On Wed, Jan 04, 2012 at 01:51:26PM -0500, Olivier Cr?te wrote

> No no no, the idea is that once all binaries are in /usr, you can easily
> share /usr between different systems and do updates in a sane way.. You
> can also mount /usr read-only, but still have / be read-write.

  One size does not fit all.  It breaks Gentoo horribly.  Here's my setup

waltdnes@d530 / $ du -s /usr 
3057917 usr

waltdnes@d530 /usr $ du -s /usr/portage
1394646 /usr/portage

waltdnes@d530 /usr $ du -s /usr/src
665069  /usr/src

  In my 3 gig /usr directory, over 2 gigs are devoted to Gentoo-specific
stuff that a binary distro like Redhat does not require.  What do we do
if /usr is read-only?  Symlink or bindmount onto it?

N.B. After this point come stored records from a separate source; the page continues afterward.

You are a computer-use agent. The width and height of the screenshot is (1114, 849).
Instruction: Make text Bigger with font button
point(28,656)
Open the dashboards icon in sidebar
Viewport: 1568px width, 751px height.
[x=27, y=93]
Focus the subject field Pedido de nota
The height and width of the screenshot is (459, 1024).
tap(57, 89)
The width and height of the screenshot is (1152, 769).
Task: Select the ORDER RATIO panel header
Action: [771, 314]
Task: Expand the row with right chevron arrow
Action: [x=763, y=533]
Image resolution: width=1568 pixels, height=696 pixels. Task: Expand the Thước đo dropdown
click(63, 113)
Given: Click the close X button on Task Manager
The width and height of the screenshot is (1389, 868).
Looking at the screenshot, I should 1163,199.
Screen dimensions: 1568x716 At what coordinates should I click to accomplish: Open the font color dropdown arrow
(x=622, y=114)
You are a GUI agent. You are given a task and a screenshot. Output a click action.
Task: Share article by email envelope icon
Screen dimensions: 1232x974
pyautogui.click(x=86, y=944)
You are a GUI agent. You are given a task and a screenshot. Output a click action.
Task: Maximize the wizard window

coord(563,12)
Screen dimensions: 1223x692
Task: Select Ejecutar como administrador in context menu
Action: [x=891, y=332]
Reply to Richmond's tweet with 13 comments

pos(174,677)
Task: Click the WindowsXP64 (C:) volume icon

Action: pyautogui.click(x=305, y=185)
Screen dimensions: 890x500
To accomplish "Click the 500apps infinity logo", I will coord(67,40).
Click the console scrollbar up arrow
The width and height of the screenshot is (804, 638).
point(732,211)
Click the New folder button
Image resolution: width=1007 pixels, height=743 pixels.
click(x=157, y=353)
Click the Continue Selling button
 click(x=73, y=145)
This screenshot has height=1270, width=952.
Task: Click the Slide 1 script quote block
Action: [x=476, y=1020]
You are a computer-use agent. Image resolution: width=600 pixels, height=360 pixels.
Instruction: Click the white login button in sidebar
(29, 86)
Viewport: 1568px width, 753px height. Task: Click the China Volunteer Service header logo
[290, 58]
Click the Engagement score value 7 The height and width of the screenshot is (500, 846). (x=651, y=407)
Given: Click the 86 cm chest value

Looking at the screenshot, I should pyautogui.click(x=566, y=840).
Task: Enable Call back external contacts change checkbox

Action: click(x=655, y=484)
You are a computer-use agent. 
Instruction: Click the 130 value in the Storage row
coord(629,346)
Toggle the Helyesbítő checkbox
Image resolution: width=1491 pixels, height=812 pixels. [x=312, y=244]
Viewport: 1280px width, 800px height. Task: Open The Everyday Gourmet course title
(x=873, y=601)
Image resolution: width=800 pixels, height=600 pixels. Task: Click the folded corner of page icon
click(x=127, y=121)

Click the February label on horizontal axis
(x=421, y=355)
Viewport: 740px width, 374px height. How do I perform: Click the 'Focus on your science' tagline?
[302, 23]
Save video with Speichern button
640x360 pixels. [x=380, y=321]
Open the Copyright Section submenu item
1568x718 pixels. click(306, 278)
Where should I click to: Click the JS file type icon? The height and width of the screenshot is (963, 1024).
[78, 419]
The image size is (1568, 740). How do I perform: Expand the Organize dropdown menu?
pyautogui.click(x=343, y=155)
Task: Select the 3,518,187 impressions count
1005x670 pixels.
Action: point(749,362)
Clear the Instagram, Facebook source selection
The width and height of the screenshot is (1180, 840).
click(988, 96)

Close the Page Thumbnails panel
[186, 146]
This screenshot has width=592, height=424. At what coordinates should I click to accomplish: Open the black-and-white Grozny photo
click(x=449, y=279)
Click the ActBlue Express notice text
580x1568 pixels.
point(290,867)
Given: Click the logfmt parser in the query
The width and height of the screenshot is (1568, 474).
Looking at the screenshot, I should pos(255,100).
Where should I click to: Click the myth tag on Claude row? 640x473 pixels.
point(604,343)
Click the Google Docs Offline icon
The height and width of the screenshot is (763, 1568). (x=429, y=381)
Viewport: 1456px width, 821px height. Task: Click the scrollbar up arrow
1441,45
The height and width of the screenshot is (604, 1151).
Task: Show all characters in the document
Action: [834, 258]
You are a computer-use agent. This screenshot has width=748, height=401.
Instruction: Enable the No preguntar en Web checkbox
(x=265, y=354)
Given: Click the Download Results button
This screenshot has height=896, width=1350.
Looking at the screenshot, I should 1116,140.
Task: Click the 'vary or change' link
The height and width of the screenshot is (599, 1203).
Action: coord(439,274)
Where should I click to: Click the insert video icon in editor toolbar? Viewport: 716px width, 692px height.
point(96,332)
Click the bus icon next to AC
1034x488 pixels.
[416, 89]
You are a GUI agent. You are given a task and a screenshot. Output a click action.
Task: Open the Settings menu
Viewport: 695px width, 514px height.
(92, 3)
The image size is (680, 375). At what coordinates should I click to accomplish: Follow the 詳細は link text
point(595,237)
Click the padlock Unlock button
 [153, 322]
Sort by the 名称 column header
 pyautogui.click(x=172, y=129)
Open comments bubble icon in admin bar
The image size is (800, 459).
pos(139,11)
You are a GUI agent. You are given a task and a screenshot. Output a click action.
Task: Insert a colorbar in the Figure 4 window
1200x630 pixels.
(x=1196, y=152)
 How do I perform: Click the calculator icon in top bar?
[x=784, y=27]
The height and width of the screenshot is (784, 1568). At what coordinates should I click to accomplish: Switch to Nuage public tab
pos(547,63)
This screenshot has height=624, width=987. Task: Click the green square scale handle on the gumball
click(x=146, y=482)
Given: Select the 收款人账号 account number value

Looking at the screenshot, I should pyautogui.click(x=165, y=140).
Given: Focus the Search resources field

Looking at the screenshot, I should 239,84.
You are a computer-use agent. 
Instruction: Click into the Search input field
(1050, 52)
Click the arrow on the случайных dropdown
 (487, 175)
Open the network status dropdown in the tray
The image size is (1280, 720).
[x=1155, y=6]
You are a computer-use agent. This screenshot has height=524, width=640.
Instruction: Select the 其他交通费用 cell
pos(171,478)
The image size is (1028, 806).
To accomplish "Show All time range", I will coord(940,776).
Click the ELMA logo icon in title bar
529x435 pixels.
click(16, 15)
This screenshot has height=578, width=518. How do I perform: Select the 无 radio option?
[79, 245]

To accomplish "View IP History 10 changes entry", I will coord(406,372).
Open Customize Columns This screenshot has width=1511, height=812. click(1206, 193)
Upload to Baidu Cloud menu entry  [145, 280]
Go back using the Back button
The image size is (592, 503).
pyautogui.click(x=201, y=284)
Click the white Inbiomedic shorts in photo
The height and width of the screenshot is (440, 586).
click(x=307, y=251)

  And sharing binaries does *NOT* work in Gentoo, unless *EVERYBODY* has
*IDENTICAL* machines, or else you drop down to the lowest common
denominator.  That's one of the main points about Gentoo.  We don't use
generic i686 code, we use code optimised for our machines.  I'm not a
"Gentoo ricer", but here's a prime example... a 3 and 1/2 year old Dell
Dimension 530 with an onboard Intel graphics chip.  Right after the
initial install (i686 code from the install CD), the onboard graphics
could not handle NHL Gamecentre Live fullscreen (1920x1080).  There
would be constant stuttering.  After I emerged system and world with
"-march=native -O2 -mfpmath=sse", it handles NHL Gamecentre Live
fullscreen, and even a 1080p movie clip downloaded from Youtube.  Fedora
with generic i686 code would not work for me.